Part of a data file
-- begin --

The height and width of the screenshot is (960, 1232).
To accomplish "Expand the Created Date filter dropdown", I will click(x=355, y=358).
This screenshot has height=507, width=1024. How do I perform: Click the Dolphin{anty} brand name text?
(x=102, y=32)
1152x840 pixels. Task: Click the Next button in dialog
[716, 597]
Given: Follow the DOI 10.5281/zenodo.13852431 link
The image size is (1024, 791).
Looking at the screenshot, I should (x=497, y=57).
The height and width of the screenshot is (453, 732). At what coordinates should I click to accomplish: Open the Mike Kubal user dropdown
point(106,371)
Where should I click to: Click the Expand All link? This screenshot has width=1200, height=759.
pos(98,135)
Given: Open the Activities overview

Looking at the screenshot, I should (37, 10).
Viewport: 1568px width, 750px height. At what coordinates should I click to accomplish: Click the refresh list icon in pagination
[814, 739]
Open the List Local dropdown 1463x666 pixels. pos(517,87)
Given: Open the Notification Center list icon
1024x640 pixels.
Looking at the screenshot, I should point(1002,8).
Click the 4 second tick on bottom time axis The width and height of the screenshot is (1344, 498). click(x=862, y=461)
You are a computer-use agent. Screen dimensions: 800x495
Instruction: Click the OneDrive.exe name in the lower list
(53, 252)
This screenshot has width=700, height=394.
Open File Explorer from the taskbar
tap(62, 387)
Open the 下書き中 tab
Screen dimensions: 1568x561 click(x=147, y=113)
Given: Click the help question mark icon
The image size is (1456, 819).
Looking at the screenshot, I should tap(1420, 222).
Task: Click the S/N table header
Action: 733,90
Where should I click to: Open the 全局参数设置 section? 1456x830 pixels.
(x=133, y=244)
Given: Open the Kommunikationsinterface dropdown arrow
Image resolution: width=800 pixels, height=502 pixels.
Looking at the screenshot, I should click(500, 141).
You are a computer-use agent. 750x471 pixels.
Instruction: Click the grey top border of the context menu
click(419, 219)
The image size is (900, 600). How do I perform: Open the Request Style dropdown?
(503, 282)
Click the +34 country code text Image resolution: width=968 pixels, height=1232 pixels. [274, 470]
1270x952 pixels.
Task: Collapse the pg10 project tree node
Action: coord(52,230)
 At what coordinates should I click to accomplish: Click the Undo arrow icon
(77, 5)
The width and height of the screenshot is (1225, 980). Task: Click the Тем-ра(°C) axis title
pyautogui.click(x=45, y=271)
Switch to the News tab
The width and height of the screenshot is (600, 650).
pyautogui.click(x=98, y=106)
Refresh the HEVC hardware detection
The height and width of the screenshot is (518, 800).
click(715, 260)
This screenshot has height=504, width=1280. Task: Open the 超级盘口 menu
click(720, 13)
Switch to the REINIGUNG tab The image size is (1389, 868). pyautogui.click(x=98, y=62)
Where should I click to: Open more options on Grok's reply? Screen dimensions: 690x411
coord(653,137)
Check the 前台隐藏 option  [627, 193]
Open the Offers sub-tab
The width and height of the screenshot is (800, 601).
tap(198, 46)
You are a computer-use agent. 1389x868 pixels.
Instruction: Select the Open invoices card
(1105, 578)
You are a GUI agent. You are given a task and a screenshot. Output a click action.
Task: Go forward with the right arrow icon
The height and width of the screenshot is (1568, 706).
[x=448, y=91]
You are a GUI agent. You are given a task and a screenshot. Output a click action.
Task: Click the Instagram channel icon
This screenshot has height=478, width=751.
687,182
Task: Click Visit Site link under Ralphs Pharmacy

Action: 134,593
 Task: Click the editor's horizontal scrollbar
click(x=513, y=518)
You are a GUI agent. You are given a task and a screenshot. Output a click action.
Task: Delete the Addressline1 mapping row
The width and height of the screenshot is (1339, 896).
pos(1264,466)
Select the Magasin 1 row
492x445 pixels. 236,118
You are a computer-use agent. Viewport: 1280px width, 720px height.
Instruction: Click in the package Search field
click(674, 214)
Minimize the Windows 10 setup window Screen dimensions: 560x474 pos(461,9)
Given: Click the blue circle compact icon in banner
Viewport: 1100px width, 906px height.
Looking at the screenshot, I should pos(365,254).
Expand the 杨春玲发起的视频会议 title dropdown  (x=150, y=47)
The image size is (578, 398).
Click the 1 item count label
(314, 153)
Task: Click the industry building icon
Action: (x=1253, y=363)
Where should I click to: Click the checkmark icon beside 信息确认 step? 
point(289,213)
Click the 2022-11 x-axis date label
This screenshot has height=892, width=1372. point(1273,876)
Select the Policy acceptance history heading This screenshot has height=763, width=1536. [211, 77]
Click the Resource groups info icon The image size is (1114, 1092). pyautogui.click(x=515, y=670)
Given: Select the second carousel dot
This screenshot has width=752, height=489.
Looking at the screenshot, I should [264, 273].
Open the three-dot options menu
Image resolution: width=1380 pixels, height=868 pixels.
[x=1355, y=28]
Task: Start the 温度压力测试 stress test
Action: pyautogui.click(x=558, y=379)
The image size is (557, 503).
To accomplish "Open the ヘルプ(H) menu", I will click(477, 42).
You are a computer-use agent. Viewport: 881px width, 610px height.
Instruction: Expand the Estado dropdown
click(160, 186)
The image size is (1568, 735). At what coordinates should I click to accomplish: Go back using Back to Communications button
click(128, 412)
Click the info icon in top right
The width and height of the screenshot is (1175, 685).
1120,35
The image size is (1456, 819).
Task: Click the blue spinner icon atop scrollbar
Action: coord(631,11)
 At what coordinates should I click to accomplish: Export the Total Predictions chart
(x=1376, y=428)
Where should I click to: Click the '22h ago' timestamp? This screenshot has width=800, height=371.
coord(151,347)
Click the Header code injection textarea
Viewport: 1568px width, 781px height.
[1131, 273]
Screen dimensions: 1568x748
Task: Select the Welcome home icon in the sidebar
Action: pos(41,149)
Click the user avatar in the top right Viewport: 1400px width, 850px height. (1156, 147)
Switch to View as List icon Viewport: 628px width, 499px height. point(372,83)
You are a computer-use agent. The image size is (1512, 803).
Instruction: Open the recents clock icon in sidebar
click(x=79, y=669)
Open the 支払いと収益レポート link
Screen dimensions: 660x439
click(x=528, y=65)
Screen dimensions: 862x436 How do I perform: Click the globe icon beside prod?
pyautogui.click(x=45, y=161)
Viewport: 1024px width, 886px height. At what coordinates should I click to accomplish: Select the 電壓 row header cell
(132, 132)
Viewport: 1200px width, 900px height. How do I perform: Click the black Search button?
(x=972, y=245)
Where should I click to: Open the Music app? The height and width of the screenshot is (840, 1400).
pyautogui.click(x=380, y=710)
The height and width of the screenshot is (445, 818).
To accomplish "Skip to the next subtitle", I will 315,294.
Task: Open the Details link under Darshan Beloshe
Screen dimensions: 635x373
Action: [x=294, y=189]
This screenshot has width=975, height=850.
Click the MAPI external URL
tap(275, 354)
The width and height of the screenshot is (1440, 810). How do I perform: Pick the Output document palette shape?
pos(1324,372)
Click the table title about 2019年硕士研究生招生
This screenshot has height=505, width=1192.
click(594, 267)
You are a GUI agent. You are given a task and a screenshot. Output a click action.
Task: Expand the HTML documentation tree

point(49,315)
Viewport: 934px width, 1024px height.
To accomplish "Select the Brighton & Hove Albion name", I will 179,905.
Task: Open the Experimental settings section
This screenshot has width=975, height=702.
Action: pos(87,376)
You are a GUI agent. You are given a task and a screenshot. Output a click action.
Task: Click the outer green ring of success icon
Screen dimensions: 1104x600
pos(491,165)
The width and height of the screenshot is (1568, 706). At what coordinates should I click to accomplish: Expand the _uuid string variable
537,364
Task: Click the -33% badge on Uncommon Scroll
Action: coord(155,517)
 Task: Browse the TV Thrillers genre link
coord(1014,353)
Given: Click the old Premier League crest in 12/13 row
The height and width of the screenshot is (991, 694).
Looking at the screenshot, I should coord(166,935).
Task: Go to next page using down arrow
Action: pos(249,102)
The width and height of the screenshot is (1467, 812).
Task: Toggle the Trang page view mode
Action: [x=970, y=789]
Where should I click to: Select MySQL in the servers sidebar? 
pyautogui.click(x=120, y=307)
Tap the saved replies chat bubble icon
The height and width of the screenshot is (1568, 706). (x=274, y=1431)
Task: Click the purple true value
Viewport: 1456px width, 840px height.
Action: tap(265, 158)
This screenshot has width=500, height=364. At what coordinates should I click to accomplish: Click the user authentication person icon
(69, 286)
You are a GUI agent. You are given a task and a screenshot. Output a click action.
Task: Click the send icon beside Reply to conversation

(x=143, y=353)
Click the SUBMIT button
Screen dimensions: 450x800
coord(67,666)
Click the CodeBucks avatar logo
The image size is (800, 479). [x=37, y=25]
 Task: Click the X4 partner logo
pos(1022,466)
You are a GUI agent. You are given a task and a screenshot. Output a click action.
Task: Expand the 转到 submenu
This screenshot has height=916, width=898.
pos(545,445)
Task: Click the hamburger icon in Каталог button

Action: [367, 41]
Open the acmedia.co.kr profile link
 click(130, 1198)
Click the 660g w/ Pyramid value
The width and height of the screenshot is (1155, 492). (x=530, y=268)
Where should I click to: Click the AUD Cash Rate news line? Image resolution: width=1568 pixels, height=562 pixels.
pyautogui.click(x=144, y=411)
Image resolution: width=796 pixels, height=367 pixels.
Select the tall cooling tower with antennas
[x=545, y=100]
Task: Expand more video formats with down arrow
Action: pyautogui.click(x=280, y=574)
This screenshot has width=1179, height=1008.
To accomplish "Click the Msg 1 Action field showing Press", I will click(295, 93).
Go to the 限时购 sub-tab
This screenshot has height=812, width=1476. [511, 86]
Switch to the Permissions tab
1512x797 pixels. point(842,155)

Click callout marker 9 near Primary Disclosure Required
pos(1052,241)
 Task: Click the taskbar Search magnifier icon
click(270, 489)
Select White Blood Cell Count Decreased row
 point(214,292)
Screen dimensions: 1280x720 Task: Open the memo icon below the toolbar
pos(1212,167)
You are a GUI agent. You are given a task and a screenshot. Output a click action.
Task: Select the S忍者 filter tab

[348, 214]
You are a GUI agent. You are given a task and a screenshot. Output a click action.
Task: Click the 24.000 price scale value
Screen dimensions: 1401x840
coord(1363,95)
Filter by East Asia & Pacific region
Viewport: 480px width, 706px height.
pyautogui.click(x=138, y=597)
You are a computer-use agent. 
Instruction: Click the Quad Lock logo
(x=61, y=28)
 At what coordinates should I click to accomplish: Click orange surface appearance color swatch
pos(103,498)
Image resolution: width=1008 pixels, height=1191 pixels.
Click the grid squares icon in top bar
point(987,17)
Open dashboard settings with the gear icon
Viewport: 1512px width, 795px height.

-- end --

Short task =
Rewrite the entries between the lines holding "Select the Policy" and "Click the Resource", inclusive, replacing "heading" with "title" and leaving everything else as it is.

Solution for this task =
Select the Policy acceptance history title This screenshot has height=763, width=1536. [211, 77]
Click the Resource groups info icon The image size is (1114, 1092). pyautogui.click(x=515, y=670)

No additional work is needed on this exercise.